El desapego a la ley, el autoritarismo y el bajo nivel de los jueces no es un fenómeno que afecta únicamente a Argentina; ha quedado en evidencia que esto también sucede en Brasil. El caso de la turista argentina detenida bajo la acusación de haber tenido expresiones racistas en un episodio que se presenta bastante dudoso permite analizar la conducta del juez interviniente.

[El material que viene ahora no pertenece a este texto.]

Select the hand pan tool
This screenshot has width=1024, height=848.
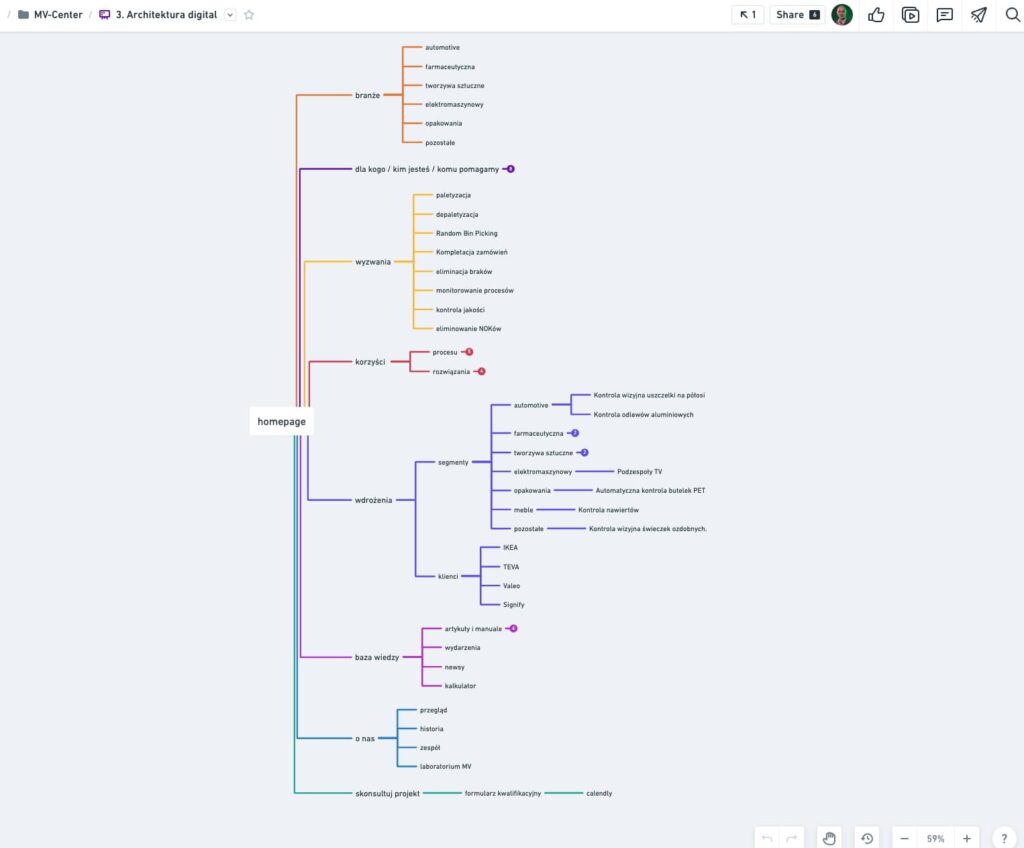[828, 838]
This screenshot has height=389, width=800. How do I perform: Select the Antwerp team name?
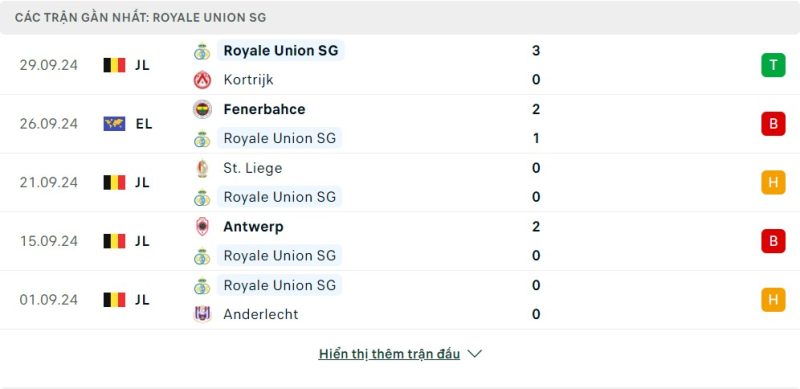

Supuestamente ese cargo exige para su desempeño que este funcionario tome una decisión ante un caso fundándose en las pruebas obrantes en el expediente y en la aplicación de la ley y de los principios generales del derecho. En otras palabras, debe tener en cuenta las alegaciones de la acusación en la misma medida de las que la imputada, y debe aplicar tanto las normas que fundamentan la acusación como las que favorecen a la defensa. En el caso de autos se trata de una injuria provocada por tres agresores, y esta circunstancia según la ley debe disminuir y en algunos casos impedir la condena, y amerita una investigación sobre actitudes de los denunciantes que también pueden ser delito. Pero el juez de autos, en vez de apegarse a la ley y fallar conforme a derecho exige una disculpa de la imputada; no lo hace públicamente porque quedaría en evidencia ya que el pedido de disculpas no está fundado en ninguna norma y por lo tanto no es legalmente exigible. En consecuencia el funcionario deja trascender que atenuaría la pena ante una actitud genuflexa de la imputada.

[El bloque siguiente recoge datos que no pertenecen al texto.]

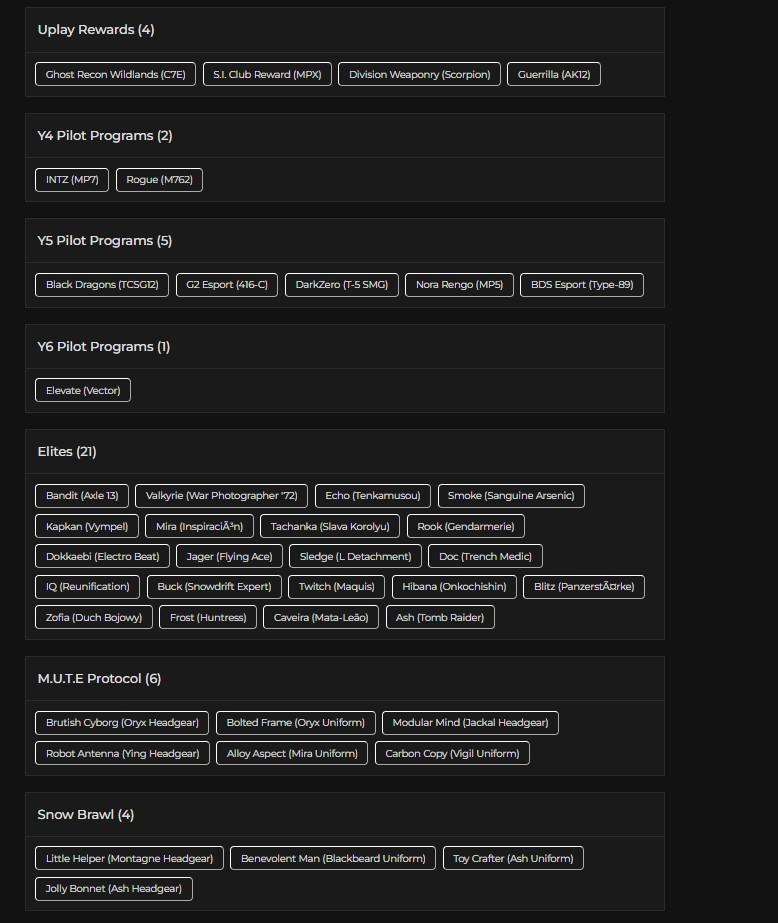Select the BDS Esport (Type-89) tag
This screenshot has width=778, height=923.
(582, 285)
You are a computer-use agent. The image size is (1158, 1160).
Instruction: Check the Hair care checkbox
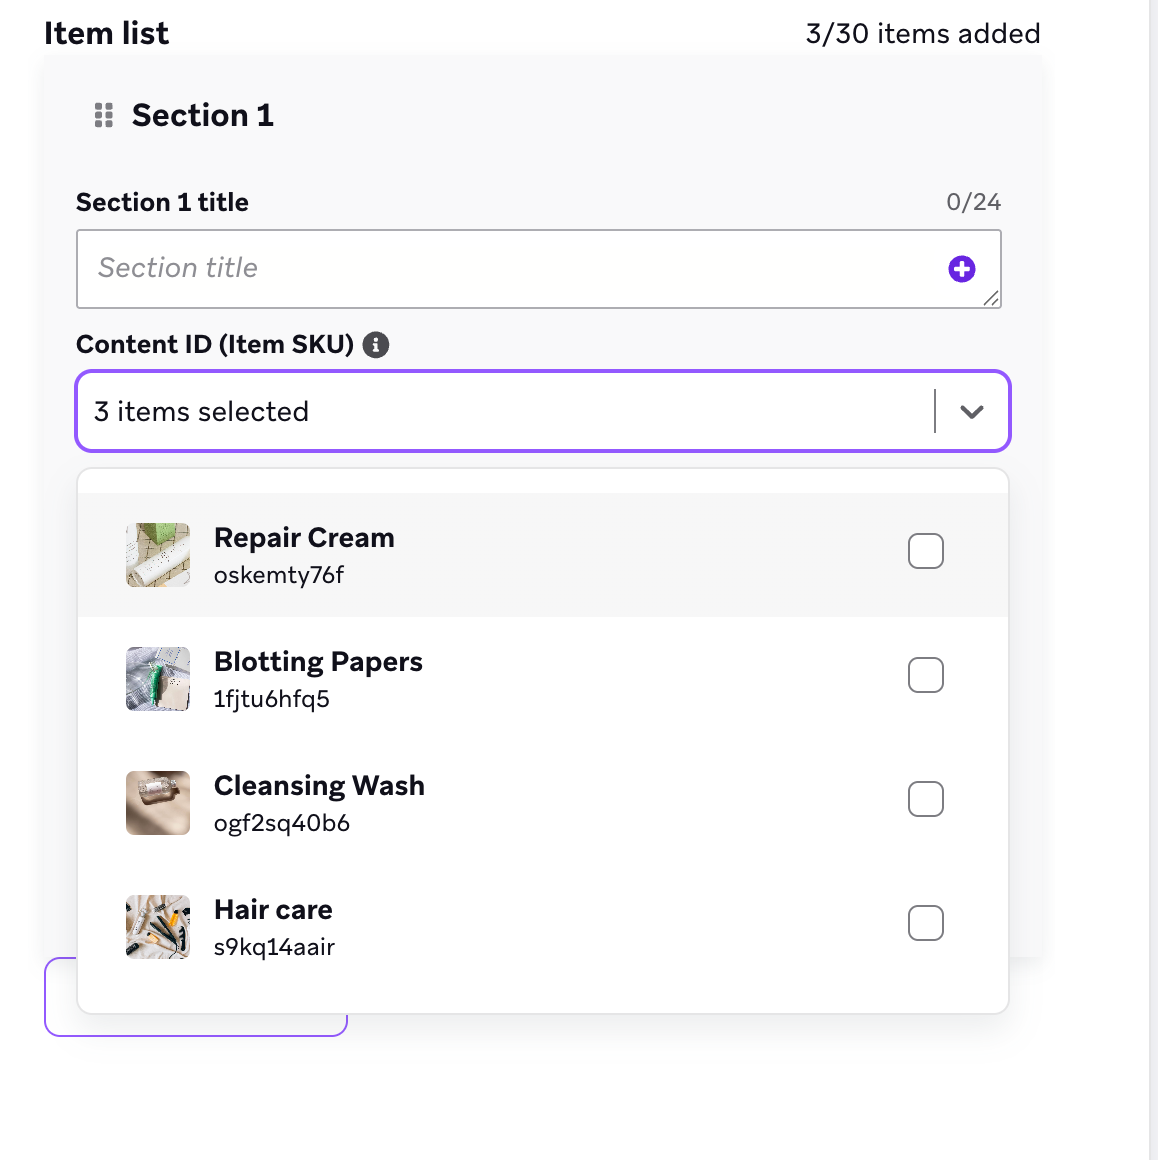click(x=925, y=923)
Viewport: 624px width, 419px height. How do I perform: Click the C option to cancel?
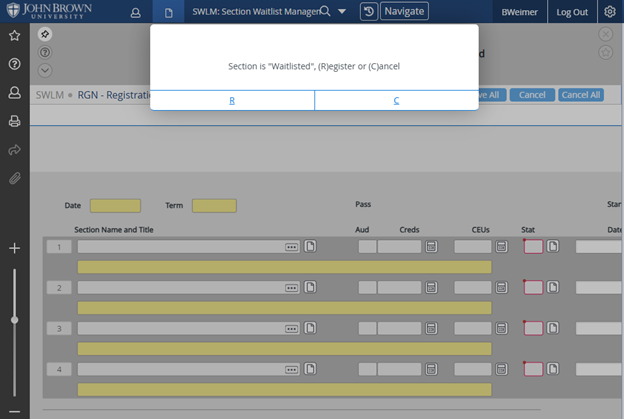click(396, 100)
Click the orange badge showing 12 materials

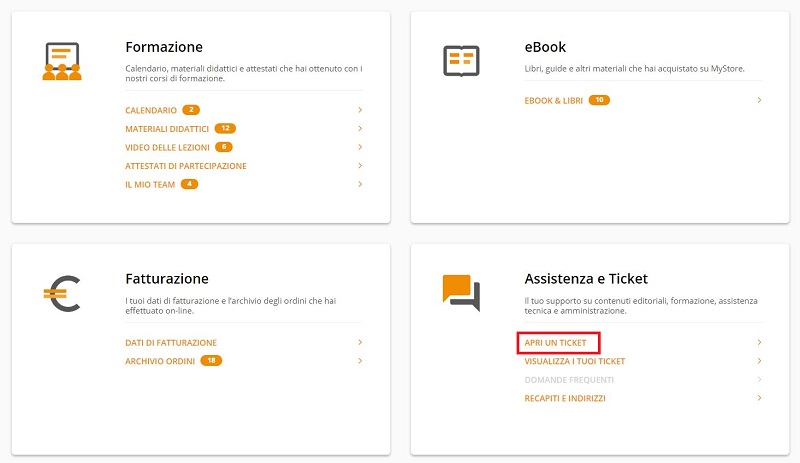tap(225, 129)
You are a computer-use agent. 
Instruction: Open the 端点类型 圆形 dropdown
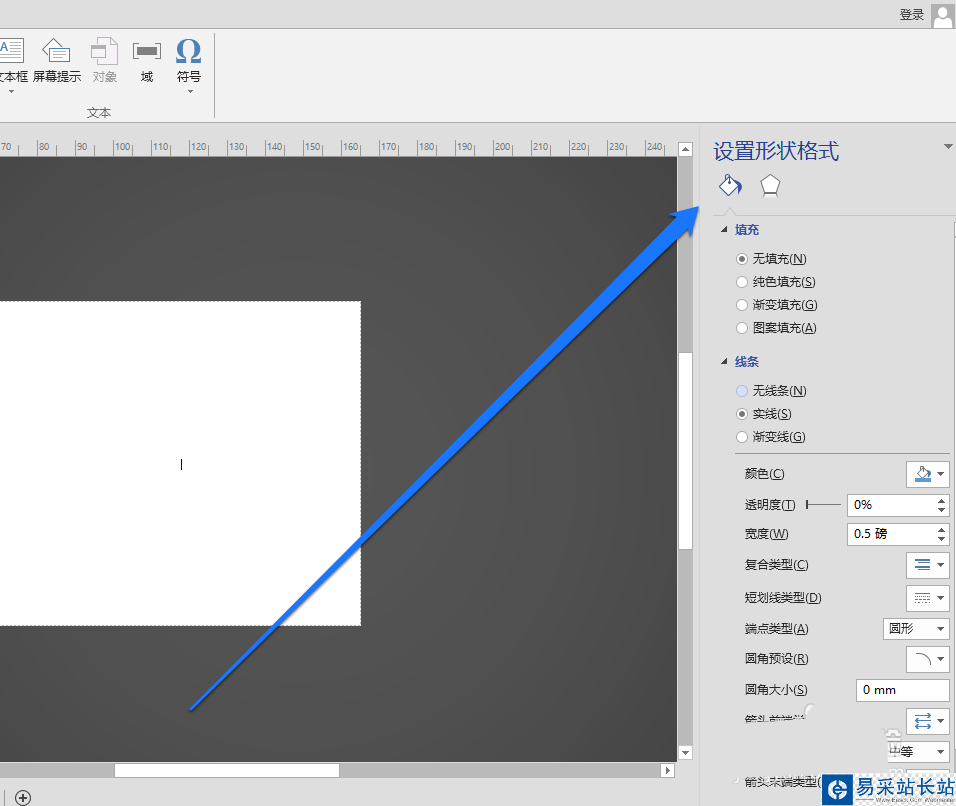[916, 629]
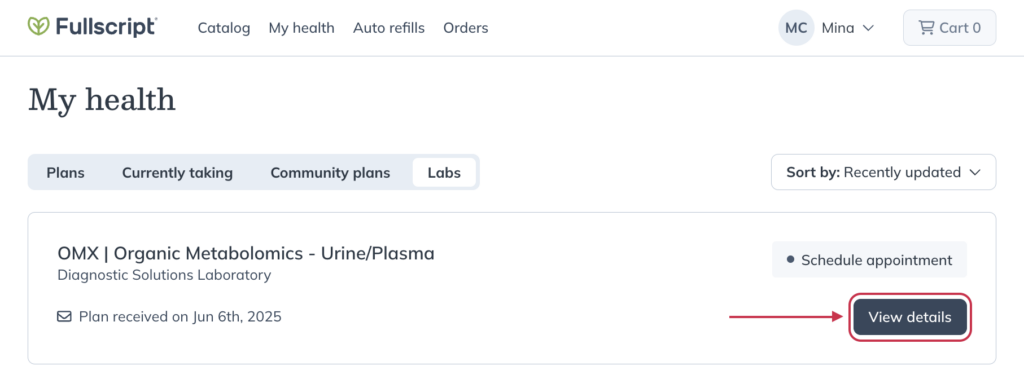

Hasta aquí tenemos un juez que se excede en sus funciones para demostrar su poder, lo que ya es cuestionable. Pero lo más grave es que todos se ven obligados a entrar en su juego. La abogada, en lugar de ejercer su función que es la defensa técnica de la acusada le sugiere que acepte la condición injustificada que fija el juez. Ningún medio de comunicación argentino cuestiona la inusual propuesta y la mayoría la apoya. Un expresidente argentino, profesor de derecho penal, se comunica con un funcionario influyente de Brasil y este le manifiesta claramente la condición que impone el juez y promete la atenuación de la sentencia si la acusada la cumple. Esta actitud del gobierno brasilero no está motivada por la conmiseración o por la amistad entre dos funcionarios: una condena que según el punto de vista de los argentinos fuera demasiado severa para ese tipo de delito afectaría al turismo que en la actualidad deja una importante cantidad de divisas en el país limítrofe. La cuestión se resuelve en una forma que todos ganan: el juez demuestra autoridad, la tarea de la abogada se facilita, la gestión oficiosa beneficia la imagen de los funcionarios de ambos países, el turismo no se resiente y la acusada recibe una pena atenuada que le permite regresar a su país.
La objeción que se puede hacer está relacionada con el tema de la justicia; esta ha sido definida como un "ideal irracional" debido a que, a nivel individual cada ciudadano tiene su propia opinión sobre lo que es justo y lo que no -que no necesariamente deriva de una reflexión correctamente razonada- y que a nivel colectivo surge de un consenso en el que la ciudadanía se expresa sobre lo que considera injusto a través de la ley. Cuando un juez se aparta de ella, su sentencia no es justa, independientemente de su opinión personal y de las cuestiones extrajurídicas que puedan influir en el fallo.
La generalización de este proceder de los jueces y la tolerancia de la sociedad ante este fenómeno son la causa de la inseguridad jurídica que afecta a todos los estamentos: basta recordar que un ciudadano declarado culpable por los estratos más altos de la justicia brasileña hoy en día es el presidente del país.